Excerpted records -
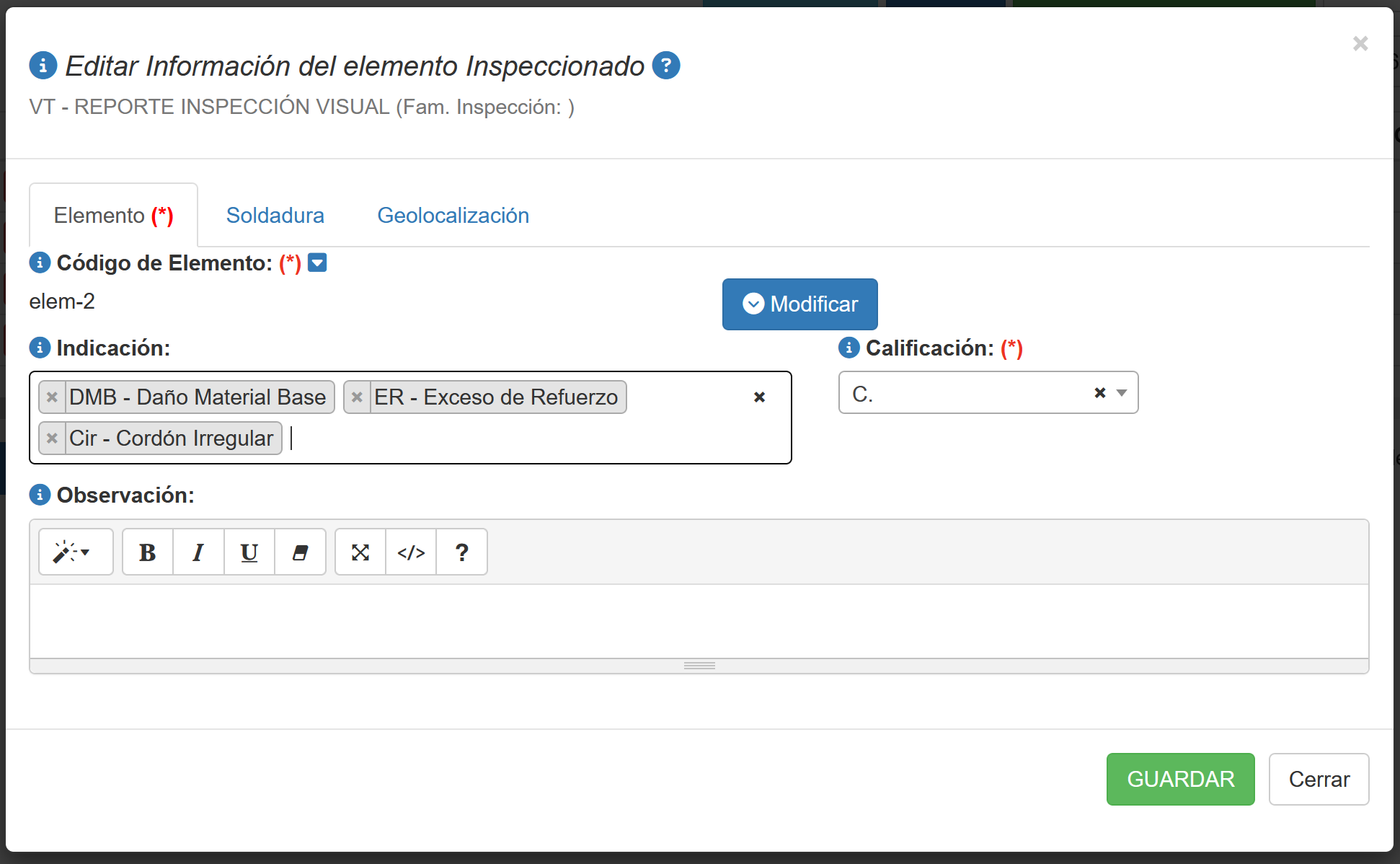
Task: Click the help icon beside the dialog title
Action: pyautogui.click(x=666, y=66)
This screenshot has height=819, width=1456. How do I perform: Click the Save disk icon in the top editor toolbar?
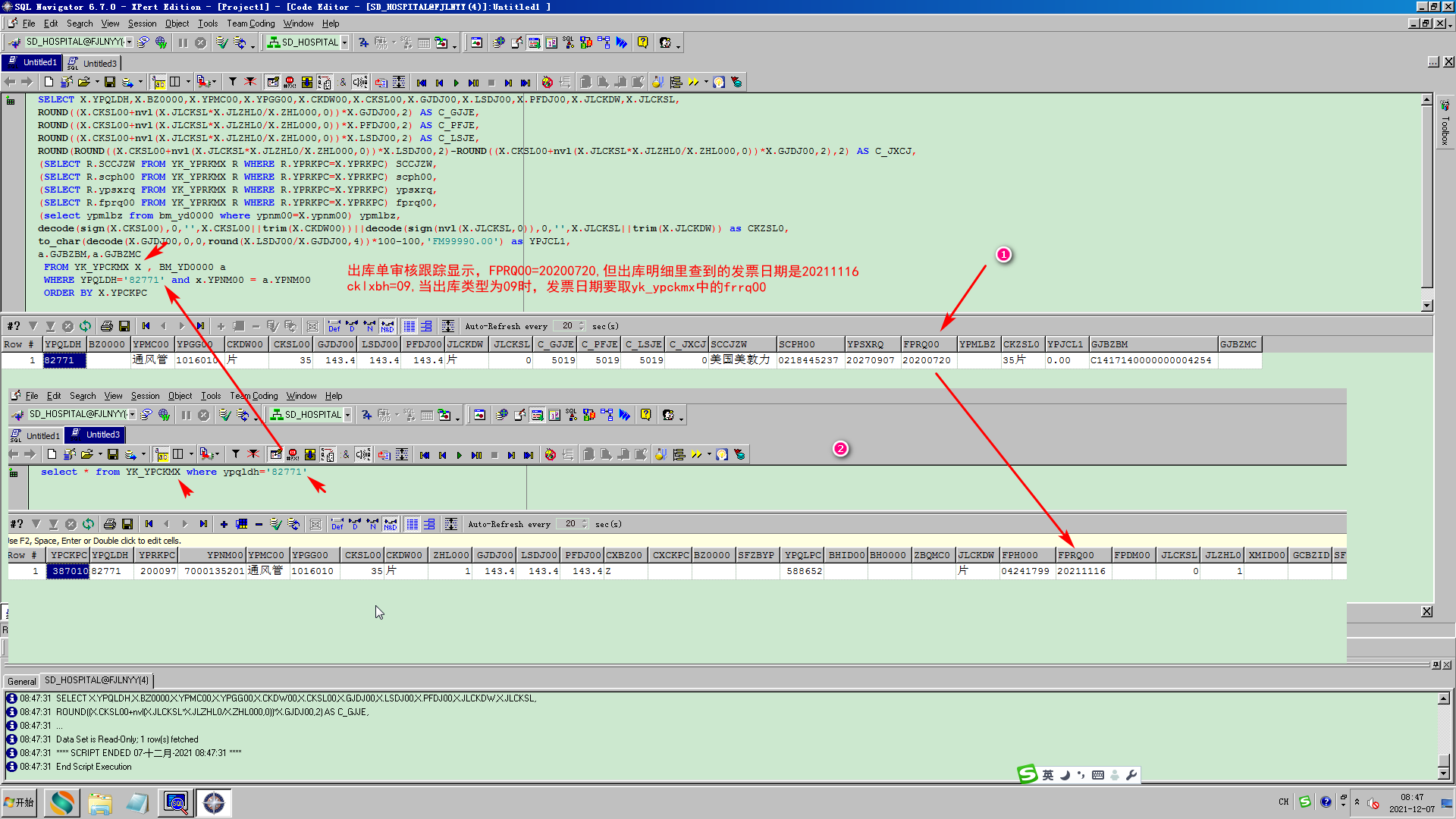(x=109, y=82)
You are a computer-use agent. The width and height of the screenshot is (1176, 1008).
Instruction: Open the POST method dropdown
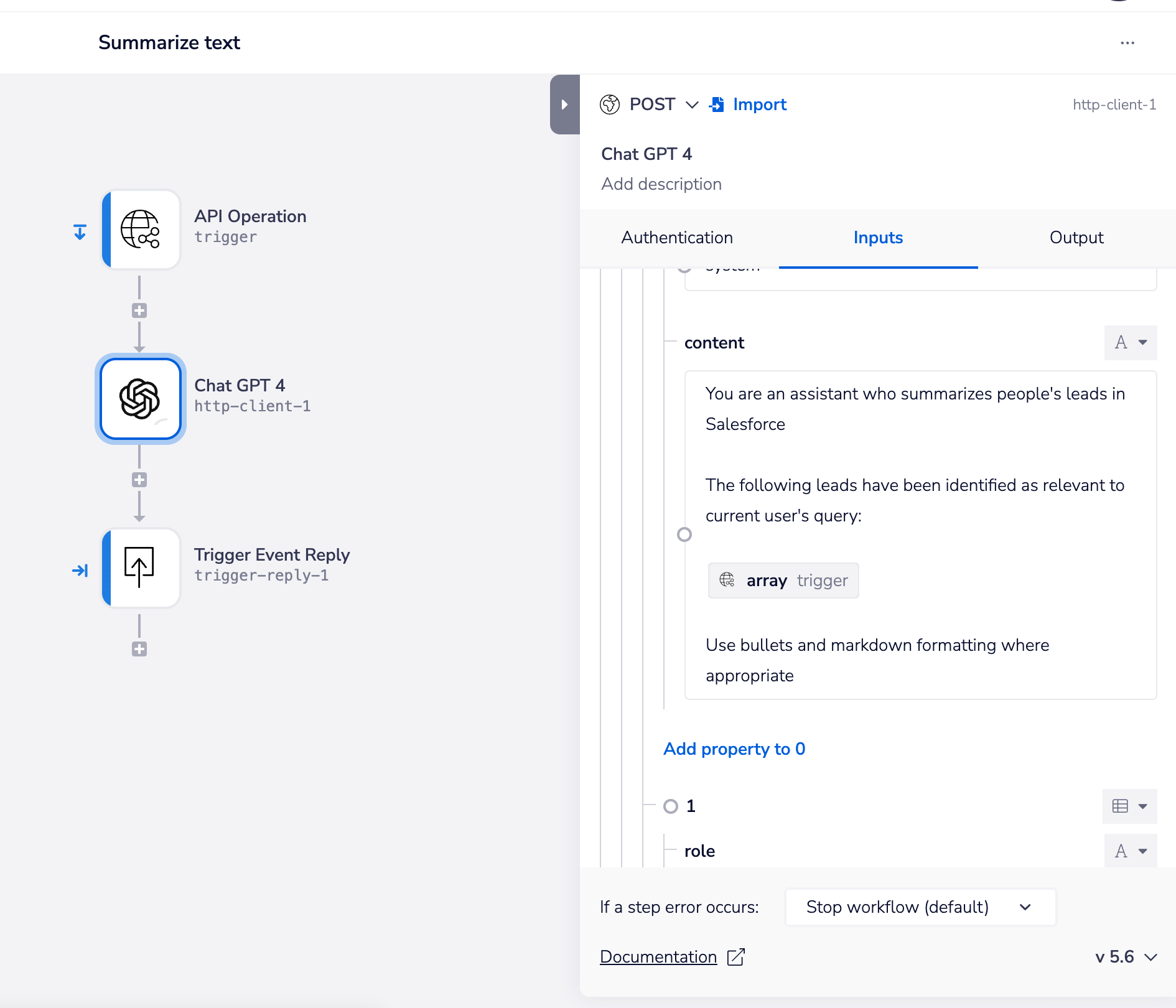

Work item -
Where the line containing "This screenshot has" appears above, start there and set down each line exactly through the last line of the data; leave out every picture.

Output -
This screenshot has height=819, width=1456. How do I perform: Click the Save disk icon in the top editor toolbar?
(x=109, y=82)
You are a computer-use agent. The width and height of the screenshot is (1176, 1008).
Instruction: Open the POST method dropdown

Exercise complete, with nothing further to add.